**DATA SUPPLIED:**
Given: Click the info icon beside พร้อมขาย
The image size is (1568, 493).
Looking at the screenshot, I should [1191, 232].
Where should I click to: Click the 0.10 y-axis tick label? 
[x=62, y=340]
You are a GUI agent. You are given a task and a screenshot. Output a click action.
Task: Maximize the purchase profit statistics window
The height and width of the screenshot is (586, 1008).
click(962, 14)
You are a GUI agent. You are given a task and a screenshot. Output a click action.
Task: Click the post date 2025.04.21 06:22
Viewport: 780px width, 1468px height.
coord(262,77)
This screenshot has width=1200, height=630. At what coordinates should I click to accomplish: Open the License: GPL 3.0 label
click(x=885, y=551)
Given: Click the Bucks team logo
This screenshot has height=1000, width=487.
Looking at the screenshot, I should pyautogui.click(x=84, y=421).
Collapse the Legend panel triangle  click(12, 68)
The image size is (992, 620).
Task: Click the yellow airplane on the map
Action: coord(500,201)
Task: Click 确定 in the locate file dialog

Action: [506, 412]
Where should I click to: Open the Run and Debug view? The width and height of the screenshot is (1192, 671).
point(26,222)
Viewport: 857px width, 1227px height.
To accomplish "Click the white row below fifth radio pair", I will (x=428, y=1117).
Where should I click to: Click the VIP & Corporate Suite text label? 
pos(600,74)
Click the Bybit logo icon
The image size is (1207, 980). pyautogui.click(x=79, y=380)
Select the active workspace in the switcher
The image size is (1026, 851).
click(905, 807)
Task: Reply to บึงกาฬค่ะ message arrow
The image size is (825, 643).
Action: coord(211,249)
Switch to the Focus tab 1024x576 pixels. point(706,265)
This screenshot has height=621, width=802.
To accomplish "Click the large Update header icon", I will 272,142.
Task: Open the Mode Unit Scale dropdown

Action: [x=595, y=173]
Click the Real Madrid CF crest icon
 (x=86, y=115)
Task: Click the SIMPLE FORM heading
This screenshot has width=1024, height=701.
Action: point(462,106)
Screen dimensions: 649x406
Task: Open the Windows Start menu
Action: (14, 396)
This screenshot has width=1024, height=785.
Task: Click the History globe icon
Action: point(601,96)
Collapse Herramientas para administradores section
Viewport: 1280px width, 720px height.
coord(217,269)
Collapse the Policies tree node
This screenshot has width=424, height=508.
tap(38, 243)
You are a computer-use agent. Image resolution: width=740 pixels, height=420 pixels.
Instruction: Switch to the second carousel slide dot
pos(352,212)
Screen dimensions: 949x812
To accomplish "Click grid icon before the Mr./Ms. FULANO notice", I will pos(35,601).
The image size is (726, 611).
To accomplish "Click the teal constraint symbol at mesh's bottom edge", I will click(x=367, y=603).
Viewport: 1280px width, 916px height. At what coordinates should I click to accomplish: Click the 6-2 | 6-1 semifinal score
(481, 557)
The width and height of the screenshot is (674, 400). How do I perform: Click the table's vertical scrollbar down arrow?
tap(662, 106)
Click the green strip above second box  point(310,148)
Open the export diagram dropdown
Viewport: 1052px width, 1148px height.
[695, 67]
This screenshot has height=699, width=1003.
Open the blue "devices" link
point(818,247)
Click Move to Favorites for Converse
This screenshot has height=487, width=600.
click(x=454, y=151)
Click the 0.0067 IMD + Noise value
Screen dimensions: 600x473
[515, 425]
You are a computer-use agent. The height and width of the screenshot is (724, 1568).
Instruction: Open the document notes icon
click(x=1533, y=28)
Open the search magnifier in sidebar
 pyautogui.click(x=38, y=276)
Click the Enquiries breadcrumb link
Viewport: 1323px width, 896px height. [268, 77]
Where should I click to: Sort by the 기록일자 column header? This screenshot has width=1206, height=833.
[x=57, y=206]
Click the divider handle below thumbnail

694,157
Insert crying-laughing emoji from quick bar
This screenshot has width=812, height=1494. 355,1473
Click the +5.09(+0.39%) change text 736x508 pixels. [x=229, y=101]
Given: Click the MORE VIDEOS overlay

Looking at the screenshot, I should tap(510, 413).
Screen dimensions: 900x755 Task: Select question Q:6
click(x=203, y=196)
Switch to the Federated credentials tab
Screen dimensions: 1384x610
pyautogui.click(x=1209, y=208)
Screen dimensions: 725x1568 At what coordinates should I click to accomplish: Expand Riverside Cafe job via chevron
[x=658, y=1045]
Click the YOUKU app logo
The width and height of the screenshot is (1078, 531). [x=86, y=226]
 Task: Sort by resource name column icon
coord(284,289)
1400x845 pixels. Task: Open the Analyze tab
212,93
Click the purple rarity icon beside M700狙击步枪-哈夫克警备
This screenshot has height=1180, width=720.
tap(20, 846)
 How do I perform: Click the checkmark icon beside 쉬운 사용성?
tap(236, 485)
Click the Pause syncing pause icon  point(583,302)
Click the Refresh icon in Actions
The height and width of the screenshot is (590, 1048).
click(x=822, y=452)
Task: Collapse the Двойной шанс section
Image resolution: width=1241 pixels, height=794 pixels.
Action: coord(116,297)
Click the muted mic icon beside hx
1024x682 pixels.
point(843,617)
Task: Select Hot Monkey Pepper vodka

**TASK REQUIREMENTS:** Only lines of the data holding the word "computer" go in the answer. Please copy each of them.

**RESPONSE TO THIS EXERCISE:**
You are a computer-use agent. Image resolution: width=740 pixels, height=420 pixels.
You are a computer-use agent. The height and width of the screenshot is (724, 1568).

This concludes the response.